The RISC-V chip itself is pretty interesting. It reminds me a lot of MIPS with some kind of odd changes. One difference noticable to the assembly language programmer is the "lui" and immediate instructions. On MIPS the "lui" instruction will load the upper 16 bits and the immediate instructions take 16 bits. In RISC-V, the "lui" instruction is 20 bit and the immediate instructions are 12. I'm not sure if there is some kind of programming advantage for the 20/12 bits, to me it seems like the 16/16 would be better. The other thing I found strange in RISC-V is the many of the instruction encodings are very... awkward. For example, when encoding instructions that have immediate values, on most CPUs it's as easy as just a simple [ mask, shift, or ] into the opcode. With RISC-V the immediate values are broken up by their bits and permutated all over the place. Almost reminds me of an encription algorithm. I'm not sure if this was done to make the CPU's circuitry simpler (seems to me like it would do the opposite) or to get around patents by trying to make it look different than MIPS? Either way, it makes writing an assembler for the RISC-V much more difficult than MIPS and much more error prone. A good example of this is the "jal" instruction, find it in the RISC-V instruction set manual.

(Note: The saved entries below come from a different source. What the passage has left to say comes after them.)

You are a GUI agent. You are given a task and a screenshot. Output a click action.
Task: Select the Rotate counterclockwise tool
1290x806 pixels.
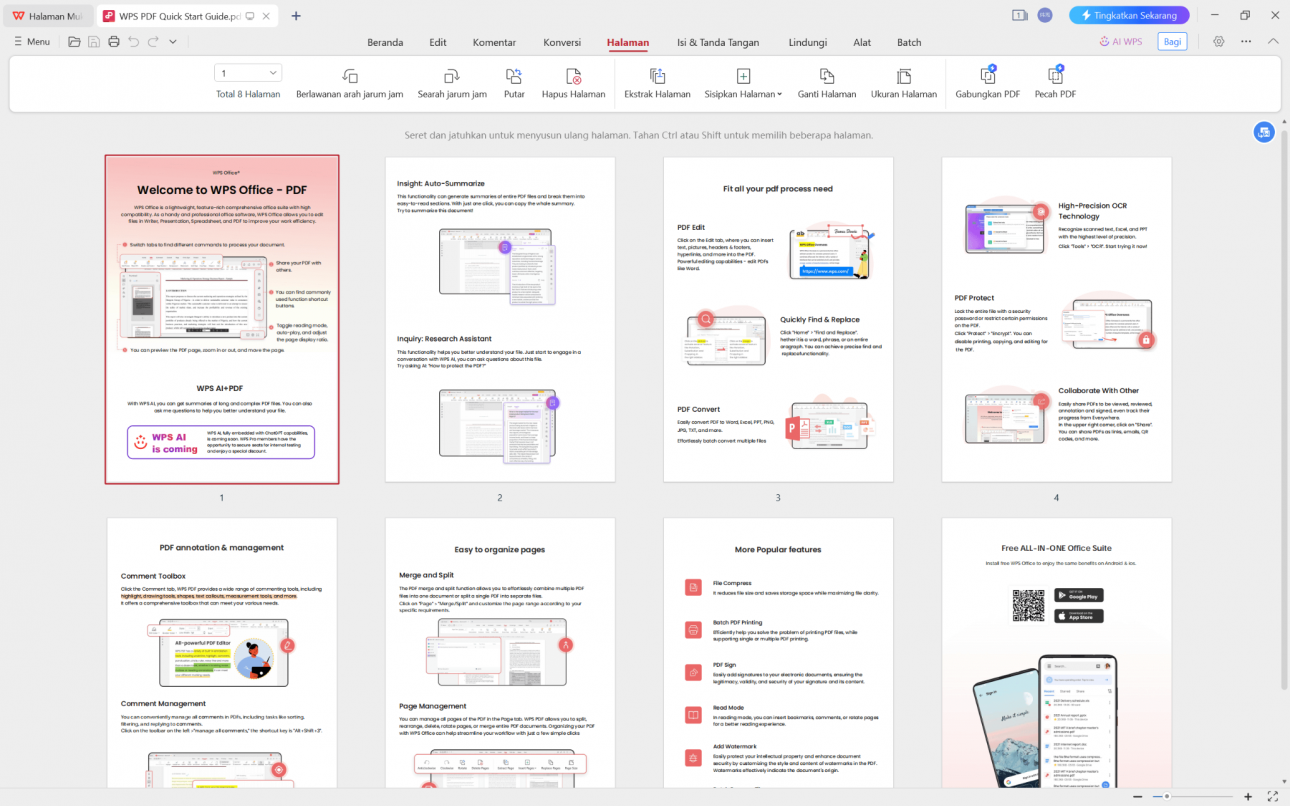[x=349, y=74]
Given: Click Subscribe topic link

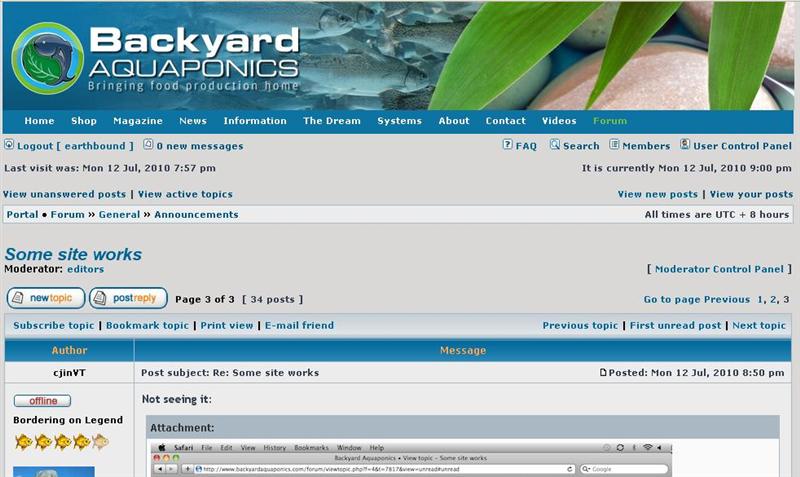Looking at the screenshot, I should [54, 325].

The next step here is to program the HiFive1 board. I wrote a small program (source code linked to below) that simply cycles through the 3 LEDs on the board with a short delay between each. The hard part was uploading the code to the board. I git cloned the FreedomSDK linked to on the SiFive website and compiled it. It has some openocd program that uploads the program to the board, but I couldn't get it to work. Not even their sample programs with the simple "make" command they gave in the documentation. I kept getting this error:
error: the specified debug interface was not found (ftdi)

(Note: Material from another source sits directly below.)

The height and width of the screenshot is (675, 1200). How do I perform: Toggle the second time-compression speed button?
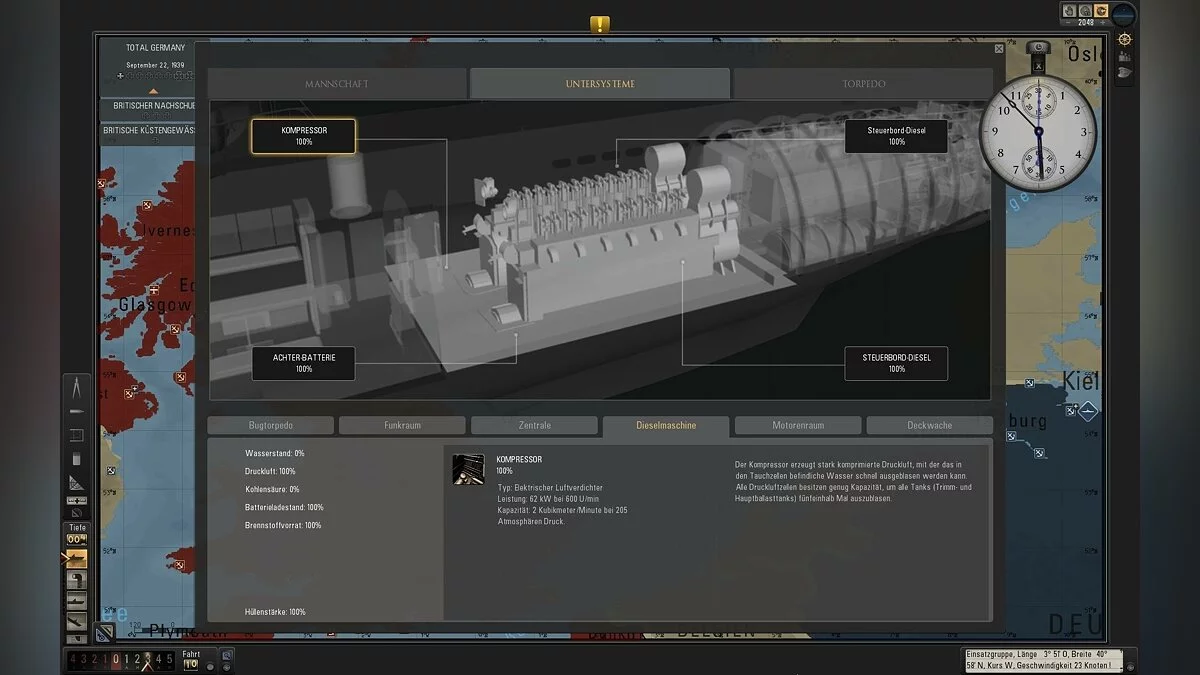(1084, 12)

So I ended up downloading the FreedomStudio tarball (some IDE based on Eclipse I believe, also linked to from the SiFive website) and I was able to compile and upload the demo apps that came with it. In my Makefile, I pointed to the compiled versions of openocd and RISC-V gdb from FreedomStudio instead of the FreedomSDK and now the Makefile I included with the hifive_blink.asm program uploads to the board.